May
28
Written by:
5/28/2010 3:06 AM
The FCC has come up with a middle way for
regulating broadband. The stuff on the Internet would remain a Title I
information service. The network that carries the stuff would be regulated as a
Title II telecommunications service. This would give the commission more legal
leverage to enforce network neutrality. It could tell Comcast to stop throttling
bandwidth hogs, and make it stick.
Broadband is currently classified as a Title I information service. Legally, an
“offering of a capability for generating, acquiring, storing, transforming,
processing, retrieving, utilizing, or making available information via
telecommunications, [including] electronic publishing, but [not including] any
use of any such capability for the management, control, or operation of a
telecommunications system or the management of a telecommunications service.”
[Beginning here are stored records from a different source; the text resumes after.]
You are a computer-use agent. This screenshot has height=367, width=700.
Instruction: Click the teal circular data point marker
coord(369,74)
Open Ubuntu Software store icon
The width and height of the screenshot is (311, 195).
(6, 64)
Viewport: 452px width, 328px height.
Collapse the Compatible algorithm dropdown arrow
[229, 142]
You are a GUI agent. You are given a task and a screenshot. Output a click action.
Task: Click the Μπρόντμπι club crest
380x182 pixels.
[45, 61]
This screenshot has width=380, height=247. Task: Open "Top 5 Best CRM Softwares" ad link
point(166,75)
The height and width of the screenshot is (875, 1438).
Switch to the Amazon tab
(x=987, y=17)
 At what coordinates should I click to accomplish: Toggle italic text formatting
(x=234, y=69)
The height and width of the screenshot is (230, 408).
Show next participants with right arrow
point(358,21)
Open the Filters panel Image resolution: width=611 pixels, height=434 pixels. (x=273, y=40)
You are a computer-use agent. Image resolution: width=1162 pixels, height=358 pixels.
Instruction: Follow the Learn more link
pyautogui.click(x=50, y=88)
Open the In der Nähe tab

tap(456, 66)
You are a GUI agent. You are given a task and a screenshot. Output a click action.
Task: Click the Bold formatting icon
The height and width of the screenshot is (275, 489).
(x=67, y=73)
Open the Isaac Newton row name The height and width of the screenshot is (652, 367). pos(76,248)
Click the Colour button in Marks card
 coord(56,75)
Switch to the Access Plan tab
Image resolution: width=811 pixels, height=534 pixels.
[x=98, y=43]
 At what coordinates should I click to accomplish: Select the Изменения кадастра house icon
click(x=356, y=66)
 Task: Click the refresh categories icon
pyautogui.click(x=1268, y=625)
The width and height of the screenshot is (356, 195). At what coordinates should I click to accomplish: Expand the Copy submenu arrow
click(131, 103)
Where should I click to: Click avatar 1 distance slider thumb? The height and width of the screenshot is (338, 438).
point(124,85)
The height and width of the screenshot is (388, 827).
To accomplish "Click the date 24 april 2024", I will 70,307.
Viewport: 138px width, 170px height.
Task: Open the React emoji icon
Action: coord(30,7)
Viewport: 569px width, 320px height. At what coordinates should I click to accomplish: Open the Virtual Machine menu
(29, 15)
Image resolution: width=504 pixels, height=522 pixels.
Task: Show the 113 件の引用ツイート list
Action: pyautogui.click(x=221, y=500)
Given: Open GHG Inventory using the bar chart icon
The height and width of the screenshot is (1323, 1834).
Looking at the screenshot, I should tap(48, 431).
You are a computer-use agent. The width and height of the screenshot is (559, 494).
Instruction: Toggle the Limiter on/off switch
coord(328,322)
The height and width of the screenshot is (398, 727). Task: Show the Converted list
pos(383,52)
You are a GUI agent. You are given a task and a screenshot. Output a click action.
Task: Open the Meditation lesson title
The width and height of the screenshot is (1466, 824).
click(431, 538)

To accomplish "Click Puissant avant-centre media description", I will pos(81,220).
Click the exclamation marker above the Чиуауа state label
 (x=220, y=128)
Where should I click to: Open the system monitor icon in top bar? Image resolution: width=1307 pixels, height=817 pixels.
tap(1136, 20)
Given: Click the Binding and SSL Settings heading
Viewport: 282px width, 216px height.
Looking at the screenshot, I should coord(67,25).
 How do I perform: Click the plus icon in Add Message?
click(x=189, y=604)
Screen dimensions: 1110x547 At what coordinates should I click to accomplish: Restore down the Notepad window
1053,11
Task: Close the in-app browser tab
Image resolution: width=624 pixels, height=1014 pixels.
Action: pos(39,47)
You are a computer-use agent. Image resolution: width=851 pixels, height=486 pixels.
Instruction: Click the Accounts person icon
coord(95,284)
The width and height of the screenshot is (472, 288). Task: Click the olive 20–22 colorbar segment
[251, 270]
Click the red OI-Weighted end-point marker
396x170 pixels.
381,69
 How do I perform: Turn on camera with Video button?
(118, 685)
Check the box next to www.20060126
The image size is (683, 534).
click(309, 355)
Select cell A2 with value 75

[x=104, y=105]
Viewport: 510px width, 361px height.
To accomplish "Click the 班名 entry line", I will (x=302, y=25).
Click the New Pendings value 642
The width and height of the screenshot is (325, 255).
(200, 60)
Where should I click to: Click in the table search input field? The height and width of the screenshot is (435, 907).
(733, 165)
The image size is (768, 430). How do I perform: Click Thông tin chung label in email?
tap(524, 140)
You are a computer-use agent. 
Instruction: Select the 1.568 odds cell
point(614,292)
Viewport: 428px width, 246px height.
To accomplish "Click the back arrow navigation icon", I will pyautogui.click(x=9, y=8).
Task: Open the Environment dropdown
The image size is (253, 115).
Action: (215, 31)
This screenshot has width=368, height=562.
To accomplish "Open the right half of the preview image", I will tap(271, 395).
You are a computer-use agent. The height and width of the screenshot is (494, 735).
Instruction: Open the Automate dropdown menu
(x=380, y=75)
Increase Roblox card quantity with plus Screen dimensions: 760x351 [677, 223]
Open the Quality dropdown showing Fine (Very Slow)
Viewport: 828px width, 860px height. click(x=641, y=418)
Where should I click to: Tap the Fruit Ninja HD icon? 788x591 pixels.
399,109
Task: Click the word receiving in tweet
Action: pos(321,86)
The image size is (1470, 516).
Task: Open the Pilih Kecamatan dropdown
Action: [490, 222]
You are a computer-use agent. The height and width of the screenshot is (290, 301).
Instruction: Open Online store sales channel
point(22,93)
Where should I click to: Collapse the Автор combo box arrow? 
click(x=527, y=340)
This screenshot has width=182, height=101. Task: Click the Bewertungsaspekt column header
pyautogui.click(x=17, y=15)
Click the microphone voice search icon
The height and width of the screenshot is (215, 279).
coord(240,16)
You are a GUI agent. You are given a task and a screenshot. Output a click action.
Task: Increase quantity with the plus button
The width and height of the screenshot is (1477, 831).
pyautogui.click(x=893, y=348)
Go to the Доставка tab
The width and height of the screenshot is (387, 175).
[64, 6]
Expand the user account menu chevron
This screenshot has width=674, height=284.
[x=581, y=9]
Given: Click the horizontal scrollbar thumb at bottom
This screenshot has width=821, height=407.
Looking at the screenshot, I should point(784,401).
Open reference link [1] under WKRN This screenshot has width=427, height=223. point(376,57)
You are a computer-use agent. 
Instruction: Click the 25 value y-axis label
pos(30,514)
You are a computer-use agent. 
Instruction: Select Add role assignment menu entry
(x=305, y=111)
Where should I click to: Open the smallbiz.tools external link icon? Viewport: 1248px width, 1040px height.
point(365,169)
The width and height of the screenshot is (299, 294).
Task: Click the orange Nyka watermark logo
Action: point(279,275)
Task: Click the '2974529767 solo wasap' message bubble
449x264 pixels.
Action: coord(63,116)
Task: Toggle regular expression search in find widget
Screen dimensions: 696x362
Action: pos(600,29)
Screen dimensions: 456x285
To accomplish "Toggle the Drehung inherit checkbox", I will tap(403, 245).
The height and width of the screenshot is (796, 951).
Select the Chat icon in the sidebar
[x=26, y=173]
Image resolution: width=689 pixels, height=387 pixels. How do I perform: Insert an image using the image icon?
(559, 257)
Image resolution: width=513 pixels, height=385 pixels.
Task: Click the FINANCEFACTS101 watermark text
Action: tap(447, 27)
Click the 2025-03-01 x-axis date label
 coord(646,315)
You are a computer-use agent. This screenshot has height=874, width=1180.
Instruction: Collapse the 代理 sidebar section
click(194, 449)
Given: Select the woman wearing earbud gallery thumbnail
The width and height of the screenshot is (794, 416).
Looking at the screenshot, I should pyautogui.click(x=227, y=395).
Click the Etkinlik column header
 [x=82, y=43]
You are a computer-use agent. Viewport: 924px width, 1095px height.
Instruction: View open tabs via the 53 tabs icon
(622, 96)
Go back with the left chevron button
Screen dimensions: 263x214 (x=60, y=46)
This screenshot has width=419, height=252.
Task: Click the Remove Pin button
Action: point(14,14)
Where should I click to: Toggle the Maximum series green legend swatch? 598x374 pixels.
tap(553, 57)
The FCC can regulate Title I service “reasonably ancillary to the effective
performance” of its responsibilities. That sounds like a wide berth, but it’s
just the opposite. It places the burden of proof on the commission, which
recently failed to convince a federal court of its authority to tell Comcast to
stop throttling.
Title I doesn’t cover the wires. Title II does. By legal definition, it’s “a means
the offering of telecommunications for a fee directly to the public, or to such
classes of users as to be effectively available directly to the public,
regardless of the facilities used.” Title II rules now apply to “common
carriers,” which are, for the most part, phone companies. Under Title II, the
FCC can compel common carriers to provide service free of “unjust or unreasonable discrimination in
charges, practices, classifications, regulations, facilities, or
services.”
The carrier has a little more to prove in this case. The FCC is proposing to
leave the Internet “generally unregulated under Title I,” and “identify the
Internet connectivity service that is offered as part of wired broadband
Internet service as a telecommunications service.”
This seems to keep the government out of the content business, where no one
wants it; and dealing strictly with infrastructural procedures. Prima facie, a
seemingly logical compromise. Except for what Comcast did--and what’s driving
the FCC’s intention to reclassify broadband--was all about content. It was
about peer-to-peer traffic, something germinal in 2002 when broadband was
deemed a Title I service. Two years later, it was kudzu-like, the largest
contributor of Internet traffic. Certainly peer-to-peer is a method of file
exchange and arguably content neutral, yet certain types of content are
generally associated with the method--video and audio, particularly.
Additionally, broadband networks aren’t comparable to common carrier networks
in that the traffic will continue to increase. Common carriers trade in voice.
Broadband network providers deal with an exploding range of services
encompassing voice, video, audio, remote control, 3D, virtual animatronics,
commerce, gaming, warfare, and a million things we haven’t yet thought of.
Those million things will be entirely dependent on companies willing to
continually upgrade their networks. It’s unlikely for that to happen
philanthropically.
Reclassifying broadband could easily be counterproductive to the fed’s goal of
creating nationwide connectivity, unless it’s to be entirely taxpayer funded.
Let’s see how that goes over. Only one thing is certain if the FCC elects to
reclassify broadband service. It will wind up back in court.
1 comment(s) so far...
McAdams On: Reclassifying Broadband
Thanks for your commentaries. They are always interesting.